# Stated task
Copy the following material line for line, beginning at the line that contains "Select the Vence town label" and stopping after the line that contains "point(388,551)".

--- begin Record excerpts ---

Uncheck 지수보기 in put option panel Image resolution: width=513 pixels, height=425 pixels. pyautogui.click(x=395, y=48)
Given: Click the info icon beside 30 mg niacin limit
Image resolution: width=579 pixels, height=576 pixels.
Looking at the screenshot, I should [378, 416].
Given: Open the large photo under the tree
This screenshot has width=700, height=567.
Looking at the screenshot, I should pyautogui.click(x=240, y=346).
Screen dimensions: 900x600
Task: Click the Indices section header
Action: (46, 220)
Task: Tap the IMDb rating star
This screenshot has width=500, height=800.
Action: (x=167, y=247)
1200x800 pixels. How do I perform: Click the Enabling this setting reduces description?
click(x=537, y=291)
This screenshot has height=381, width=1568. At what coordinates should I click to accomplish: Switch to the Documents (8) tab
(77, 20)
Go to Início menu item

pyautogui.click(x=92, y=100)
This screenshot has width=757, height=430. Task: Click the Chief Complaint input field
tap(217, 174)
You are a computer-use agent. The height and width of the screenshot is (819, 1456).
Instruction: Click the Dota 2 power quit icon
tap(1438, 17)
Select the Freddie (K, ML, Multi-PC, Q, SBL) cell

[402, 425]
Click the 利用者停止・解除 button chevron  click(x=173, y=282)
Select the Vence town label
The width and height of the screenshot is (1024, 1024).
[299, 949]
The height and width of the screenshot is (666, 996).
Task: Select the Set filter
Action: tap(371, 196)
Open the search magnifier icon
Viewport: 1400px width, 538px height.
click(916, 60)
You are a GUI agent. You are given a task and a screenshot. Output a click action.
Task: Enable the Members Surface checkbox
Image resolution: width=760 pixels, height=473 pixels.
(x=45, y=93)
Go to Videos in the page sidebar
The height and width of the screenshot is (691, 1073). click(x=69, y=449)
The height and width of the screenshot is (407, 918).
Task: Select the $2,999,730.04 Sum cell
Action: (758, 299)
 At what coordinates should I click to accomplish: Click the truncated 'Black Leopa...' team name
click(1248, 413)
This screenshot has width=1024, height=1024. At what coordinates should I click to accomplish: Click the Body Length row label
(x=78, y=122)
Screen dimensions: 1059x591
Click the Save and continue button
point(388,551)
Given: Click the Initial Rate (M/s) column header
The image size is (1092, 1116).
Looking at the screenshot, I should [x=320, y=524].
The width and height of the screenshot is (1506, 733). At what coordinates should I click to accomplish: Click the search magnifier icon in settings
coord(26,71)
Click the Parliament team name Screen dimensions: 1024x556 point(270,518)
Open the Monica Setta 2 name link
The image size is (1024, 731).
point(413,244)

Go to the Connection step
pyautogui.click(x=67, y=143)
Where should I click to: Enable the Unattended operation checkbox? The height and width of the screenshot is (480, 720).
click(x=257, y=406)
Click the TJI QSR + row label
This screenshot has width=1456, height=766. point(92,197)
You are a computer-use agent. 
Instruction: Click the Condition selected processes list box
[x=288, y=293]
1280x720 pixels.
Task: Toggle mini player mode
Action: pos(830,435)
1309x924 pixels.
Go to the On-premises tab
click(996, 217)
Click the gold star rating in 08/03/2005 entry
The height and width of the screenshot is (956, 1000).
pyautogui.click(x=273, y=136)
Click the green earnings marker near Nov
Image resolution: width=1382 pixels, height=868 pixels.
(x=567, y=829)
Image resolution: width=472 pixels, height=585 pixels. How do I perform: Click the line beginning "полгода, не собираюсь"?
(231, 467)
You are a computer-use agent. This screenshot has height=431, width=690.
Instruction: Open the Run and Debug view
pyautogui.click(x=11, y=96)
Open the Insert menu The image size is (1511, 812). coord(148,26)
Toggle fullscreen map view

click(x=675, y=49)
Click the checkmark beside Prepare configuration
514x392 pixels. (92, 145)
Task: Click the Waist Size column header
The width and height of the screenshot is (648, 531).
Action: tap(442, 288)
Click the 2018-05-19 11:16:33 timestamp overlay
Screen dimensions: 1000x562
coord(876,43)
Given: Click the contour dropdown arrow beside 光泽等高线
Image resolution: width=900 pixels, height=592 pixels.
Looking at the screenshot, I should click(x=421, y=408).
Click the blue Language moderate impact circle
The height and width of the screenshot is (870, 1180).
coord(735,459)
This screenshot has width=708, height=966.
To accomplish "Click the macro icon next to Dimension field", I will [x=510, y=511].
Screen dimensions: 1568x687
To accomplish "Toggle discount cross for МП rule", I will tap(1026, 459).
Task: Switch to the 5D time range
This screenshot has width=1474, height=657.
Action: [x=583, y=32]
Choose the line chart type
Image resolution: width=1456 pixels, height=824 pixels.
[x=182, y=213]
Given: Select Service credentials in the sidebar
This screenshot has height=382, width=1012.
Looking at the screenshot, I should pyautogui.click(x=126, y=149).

--- end Record excerpts ---

# Result for this task
Select the Vence town label
The width and height of the screenshot is (1024, 1024).
[299, 949]
The height and width of the screenshot is (666, 996).
Task: Select the Set filter
Action: tap(371, 196)
Open the search magnifier icon
Viewport: 1400px width, 538px height.
click(916, 60)
You are a GUI agent. You are given a task and a screenshot. Output a click action.
Task: Enable the Members Surface checkbox
Image resolution: width=760 pixels, height=473 pixels.
(x=45, y=93)
Go to Videos in the page sidebar
The height and width of the screenshot is (691, 1073). click(x=69, y=449)
The height and width of the screenshot is (407, 918).
Task: Select the $2,999,730.04 Sum cell
Action: (758, 299)
 At what coordinates should I click to accomplish: Click the truncated 'Black Leopa...' team name
click(1248, 413)
This screenshot has width=1024, height=1024. At what coordinates should I click to accomplish: Click the Body Length row label
(x=78, y=122)
Screen dimensions: 1059x591
Click the Save and continue button
point(388,551)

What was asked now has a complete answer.